DIRECTIONS FOR THIS TASK:
Could you copy every record below exactly as it stands?

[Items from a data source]
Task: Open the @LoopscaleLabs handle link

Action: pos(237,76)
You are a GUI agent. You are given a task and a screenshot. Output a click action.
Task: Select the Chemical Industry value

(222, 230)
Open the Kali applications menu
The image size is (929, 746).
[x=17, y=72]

REPLY TO THE TASK:
Task: Open the @LoopscaleLabs handle link

Action: pos(237,76)
You are a GUI agent. You are given a task and a screenshot. Output a click action.
Task: Select the Chemical Industry value

(222, 230)
Open the Kali applications menu
The image size is (929, 746).
[x=17, y=72]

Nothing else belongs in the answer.